# Exercise directions
Please read the account of a severe allergic reaction below and name the two things the writer told the station officers caused the allergy.

# Extract
———

Its funny we don’t talk about death, but it is a big part of life.
We are all human and it is inevitable that we will die one day. Technically from birth we are dying every day a bit of time slips away. But it is up to us to make the most of the bits in between.
I know I’m sounding rather morbid, but on Friday I came pretty close to crossing that line between life and death.
It all started with one meal, at the time I did not realise there was nuts in the dish. Usually I know if there is anything wrong but this time I had a delayed reaction.
I’m surprised I made it from the venue to the train station, it was a good 20-minute walk away and I thank my lucky stars that I made it to a manned station.
To any casual observer I looked like a really drunk person, I was holding my tummy and vomiting. I looked really sick but I would survive another day.
What they didn’t know was that I was having a combination of asthma and a severe allergic reaction; this meant that I was having trouble breathing and my airways were rapidly closing up.
Somehow I made it through the station barriers where I started vomiting in the corner, the protective services officers approached me and asked if I was ok.
I choked out “No asthma and allergic reaction to nuts and basil.” They kept on asking more questions about where I lived and how old I was, but when you’re struggling for breath it can be really hard to answer.
Suddenly I felt my airways closing and I blacked out. I could sense what was happening but I felt calm. All the pain I had been feeling a few moments ago was gone, it was the most bizarre feeling like I was there but I was not there. Then I woke up and started breathing again. I felt the air mask on my face and I was on the way to hospital.
I felt so cold, I was shivering but the kindness from the people in the ambulance was very warm. In any other normal situation I would have been embarrassed, I had vomit all over myself and as I was unable to go to the toilet I had pooped in my pants.

———

# Data for analysis
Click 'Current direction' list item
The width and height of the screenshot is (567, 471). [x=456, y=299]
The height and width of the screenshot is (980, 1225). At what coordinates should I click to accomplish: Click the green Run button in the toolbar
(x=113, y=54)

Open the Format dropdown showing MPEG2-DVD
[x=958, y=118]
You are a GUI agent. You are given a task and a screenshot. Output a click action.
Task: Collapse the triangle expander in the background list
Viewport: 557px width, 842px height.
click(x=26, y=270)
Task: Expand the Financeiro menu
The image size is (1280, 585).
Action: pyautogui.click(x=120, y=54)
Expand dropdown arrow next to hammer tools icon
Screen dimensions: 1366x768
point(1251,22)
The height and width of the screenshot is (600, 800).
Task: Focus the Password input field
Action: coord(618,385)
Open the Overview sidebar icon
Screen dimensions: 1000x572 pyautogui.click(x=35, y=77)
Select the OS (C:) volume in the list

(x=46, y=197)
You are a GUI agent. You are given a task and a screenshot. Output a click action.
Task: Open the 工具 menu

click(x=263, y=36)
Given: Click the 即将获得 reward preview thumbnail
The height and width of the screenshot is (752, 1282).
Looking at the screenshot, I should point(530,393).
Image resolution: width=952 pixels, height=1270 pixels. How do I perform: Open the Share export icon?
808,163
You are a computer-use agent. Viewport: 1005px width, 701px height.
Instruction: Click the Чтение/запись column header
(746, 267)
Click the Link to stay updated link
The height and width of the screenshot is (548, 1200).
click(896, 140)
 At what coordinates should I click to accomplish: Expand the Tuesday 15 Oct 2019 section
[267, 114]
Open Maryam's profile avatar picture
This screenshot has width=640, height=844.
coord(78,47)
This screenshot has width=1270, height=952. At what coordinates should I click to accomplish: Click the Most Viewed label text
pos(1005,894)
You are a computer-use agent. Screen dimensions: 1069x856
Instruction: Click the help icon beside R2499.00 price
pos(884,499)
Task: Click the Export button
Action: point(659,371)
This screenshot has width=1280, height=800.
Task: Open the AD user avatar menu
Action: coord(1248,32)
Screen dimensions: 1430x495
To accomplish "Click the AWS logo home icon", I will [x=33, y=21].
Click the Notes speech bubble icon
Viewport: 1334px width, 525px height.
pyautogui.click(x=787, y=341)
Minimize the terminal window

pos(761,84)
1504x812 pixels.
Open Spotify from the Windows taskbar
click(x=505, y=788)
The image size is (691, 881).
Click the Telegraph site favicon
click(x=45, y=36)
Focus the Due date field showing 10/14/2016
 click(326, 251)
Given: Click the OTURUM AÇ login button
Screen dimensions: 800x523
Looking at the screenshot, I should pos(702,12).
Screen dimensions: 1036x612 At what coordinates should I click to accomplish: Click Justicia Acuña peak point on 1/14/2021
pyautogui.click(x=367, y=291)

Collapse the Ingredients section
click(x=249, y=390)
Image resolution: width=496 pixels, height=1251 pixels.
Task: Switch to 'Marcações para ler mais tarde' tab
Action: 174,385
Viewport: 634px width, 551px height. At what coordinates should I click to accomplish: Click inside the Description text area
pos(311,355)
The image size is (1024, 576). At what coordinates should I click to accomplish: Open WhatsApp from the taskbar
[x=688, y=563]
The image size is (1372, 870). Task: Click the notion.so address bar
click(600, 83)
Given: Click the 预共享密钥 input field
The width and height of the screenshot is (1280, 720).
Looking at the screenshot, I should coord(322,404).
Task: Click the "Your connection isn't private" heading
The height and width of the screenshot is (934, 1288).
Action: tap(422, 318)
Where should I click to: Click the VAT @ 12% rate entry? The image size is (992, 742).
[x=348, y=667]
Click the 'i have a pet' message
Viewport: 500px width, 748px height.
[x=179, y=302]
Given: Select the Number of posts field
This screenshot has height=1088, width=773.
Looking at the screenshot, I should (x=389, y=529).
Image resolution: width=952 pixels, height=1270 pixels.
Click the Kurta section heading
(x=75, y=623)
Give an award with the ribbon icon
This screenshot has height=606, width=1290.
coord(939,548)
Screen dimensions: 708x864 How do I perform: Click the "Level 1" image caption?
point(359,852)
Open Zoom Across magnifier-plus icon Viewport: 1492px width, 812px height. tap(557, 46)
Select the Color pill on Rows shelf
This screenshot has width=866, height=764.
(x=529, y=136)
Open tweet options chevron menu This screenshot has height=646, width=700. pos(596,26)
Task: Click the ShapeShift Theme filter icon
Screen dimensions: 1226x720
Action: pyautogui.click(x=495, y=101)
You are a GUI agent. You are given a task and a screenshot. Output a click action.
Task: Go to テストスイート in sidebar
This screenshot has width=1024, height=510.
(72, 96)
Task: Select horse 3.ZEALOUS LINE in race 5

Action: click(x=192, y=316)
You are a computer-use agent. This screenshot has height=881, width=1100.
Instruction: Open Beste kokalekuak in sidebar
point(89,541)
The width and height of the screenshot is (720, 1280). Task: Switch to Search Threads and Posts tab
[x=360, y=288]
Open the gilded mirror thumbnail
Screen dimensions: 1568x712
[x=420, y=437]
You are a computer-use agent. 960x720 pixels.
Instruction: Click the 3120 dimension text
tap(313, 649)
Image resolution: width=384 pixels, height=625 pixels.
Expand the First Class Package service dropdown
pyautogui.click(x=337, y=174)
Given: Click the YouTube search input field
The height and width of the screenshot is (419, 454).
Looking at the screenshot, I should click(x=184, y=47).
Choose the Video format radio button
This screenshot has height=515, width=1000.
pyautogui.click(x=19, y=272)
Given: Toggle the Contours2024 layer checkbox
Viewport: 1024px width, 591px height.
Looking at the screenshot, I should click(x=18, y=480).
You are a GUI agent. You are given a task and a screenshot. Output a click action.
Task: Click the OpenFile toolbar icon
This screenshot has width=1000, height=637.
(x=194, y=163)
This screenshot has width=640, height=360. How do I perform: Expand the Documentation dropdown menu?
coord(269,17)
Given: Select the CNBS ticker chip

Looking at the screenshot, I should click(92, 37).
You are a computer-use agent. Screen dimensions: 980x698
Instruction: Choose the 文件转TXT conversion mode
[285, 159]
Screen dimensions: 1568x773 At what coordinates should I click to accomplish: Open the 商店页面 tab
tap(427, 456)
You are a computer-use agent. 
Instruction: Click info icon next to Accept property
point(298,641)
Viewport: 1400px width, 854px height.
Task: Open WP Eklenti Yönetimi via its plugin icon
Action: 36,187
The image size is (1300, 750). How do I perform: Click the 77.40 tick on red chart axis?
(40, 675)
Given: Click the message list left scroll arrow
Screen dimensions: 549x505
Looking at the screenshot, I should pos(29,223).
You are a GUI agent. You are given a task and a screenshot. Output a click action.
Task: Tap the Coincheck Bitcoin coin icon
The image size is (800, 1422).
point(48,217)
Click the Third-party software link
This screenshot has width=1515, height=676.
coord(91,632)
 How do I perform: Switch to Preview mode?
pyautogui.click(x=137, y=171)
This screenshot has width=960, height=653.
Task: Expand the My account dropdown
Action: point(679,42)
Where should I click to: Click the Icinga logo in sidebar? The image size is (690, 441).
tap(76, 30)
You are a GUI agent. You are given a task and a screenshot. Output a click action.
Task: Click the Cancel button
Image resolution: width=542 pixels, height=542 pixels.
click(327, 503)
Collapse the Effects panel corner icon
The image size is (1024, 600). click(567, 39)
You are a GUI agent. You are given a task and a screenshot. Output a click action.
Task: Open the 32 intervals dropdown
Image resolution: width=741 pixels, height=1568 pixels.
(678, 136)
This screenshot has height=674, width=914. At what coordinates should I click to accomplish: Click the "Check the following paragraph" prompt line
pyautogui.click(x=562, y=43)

———

# Finished exercise
Nuts and basil.